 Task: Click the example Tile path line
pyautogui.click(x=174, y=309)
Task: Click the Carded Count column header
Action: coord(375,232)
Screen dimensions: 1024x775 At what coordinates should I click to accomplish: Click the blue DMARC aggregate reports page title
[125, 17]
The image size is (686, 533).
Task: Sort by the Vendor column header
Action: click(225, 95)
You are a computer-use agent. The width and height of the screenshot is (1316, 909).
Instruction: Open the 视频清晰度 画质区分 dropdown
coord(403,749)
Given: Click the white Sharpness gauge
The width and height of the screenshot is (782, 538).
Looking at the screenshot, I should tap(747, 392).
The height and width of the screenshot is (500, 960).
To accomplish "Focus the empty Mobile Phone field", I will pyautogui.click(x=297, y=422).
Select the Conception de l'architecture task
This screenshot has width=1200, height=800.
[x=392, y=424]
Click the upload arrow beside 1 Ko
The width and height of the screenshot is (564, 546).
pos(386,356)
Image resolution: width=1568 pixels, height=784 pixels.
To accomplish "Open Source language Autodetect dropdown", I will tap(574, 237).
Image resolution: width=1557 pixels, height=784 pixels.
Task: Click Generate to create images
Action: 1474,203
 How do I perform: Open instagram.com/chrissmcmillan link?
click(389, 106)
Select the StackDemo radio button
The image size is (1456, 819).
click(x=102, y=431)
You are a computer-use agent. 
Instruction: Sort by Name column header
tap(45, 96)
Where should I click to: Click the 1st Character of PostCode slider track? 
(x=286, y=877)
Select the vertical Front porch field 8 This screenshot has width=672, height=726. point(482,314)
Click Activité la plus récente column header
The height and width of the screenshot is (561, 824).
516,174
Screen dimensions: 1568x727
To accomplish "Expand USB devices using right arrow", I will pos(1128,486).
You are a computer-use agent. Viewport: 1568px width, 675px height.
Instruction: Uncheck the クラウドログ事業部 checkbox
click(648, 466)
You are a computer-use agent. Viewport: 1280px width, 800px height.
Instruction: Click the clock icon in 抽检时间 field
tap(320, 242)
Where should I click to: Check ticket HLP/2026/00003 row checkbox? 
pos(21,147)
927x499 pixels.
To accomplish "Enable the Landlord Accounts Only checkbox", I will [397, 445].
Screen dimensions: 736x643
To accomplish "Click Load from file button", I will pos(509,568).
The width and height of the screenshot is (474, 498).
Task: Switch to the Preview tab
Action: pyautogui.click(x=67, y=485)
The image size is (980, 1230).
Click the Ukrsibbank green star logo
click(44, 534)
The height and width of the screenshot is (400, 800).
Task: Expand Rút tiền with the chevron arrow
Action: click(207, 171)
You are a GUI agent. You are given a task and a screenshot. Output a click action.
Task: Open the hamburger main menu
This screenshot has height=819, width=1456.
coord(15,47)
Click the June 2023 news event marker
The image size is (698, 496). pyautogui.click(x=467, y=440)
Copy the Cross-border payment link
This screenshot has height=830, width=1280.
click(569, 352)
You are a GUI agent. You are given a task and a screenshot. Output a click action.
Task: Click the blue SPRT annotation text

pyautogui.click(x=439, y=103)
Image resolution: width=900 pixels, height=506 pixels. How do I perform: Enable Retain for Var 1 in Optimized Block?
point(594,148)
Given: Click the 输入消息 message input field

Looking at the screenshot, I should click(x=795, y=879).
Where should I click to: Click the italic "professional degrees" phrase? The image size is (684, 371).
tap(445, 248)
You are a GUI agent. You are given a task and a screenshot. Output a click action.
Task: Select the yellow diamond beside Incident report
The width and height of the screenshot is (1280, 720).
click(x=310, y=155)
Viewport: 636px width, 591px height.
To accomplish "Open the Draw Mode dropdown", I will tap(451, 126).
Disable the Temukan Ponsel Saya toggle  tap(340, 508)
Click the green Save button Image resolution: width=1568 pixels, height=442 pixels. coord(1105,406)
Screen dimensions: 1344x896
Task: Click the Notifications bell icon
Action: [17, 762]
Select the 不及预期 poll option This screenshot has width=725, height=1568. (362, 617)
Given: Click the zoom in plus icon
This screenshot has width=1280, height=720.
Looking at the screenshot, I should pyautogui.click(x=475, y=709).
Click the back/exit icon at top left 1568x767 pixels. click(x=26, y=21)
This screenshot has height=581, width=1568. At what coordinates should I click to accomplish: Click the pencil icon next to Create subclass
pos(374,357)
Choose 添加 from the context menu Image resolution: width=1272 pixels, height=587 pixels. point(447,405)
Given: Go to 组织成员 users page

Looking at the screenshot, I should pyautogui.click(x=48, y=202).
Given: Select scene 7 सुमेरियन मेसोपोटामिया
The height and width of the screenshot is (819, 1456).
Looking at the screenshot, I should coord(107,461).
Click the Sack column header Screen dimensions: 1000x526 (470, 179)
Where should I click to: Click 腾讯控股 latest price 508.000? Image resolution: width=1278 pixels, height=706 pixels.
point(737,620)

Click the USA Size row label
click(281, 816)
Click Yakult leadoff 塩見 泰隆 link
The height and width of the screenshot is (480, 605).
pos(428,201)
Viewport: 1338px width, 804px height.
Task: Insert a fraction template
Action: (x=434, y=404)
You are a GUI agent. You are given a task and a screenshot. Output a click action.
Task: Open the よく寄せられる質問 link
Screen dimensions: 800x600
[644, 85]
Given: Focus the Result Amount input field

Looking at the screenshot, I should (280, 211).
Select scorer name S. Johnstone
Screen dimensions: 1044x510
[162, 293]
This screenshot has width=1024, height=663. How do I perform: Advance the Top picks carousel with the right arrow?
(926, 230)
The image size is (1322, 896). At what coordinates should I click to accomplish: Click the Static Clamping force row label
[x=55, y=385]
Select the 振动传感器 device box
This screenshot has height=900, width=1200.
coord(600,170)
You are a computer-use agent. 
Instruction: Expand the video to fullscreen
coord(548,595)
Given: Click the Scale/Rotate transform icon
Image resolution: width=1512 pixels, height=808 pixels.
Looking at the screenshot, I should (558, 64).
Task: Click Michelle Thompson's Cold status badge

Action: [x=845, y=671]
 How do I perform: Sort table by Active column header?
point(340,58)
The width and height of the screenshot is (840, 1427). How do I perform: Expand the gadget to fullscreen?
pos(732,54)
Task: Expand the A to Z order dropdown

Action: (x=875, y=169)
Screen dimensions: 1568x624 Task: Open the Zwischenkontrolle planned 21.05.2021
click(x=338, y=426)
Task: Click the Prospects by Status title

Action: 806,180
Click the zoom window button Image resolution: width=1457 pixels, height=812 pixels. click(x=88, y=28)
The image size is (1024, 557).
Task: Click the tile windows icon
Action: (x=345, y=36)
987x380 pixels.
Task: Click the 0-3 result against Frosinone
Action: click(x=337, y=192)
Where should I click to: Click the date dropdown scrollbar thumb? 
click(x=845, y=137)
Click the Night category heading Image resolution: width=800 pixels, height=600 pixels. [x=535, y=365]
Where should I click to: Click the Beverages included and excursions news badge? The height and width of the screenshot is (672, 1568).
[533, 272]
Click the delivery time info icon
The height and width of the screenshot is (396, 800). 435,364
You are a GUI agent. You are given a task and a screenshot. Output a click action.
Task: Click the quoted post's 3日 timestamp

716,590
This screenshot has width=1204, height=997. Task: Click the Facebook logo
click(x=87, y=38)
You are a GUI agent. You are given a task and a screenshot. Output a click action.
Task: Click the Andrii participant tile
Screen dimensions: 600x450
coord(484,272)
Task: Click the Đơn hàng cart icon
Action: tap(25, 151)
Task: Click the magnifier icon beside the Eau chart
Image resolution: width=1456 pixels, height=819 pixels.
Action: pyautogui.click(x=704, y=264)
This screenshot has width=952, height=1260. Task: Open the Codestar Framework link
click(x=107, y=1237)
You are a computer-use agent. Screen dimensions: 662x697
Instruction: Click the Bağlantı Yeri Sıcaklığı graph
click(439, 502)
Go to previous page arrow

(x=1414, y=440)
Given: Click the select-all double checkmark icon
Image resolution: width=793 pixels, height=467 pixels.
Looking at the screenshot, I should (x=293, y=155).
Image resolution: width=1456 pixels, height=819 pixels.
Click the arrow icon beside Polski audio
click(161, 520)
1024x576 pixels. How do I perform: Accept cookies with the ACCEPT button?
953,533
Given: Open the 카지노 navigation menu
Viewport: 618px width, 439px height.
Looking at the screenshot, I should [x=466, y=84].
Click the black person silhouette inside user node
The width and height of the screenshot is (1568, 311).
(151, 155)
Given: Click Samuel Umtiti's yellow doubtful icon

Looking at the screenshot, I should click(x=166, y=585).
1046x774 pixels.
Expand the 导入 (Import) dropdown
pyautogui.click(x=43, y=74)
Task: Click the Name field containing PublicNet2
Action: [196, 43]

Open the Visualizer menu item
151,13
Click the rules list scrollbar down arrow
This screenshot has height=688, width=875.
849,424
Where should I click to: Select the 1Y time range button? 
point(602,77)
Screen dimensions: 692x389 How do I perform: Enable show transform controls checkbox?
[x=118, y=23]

::::::::

Short task:
Can you write out, unchanged, every line of the items above from the one containing "You are a computer-use agent. Screen" through the one containing "Looking at the screenshot, I should (x=293, y=155).", both of those lines included?

Expected answer:
You are a computer-use agent. Screen dimensions: 662x697
Instruction: Click the Bağlantı Yeri Sıcaklığı graph
click(439, 502)
Go to previous page arrow

(x=1414, y=440)
Given: Click the select-all double checkmark icon
Image resolution: width=793 pixels, height=467 pixels.
Looking at the screenshot, I should (x=293, y=155).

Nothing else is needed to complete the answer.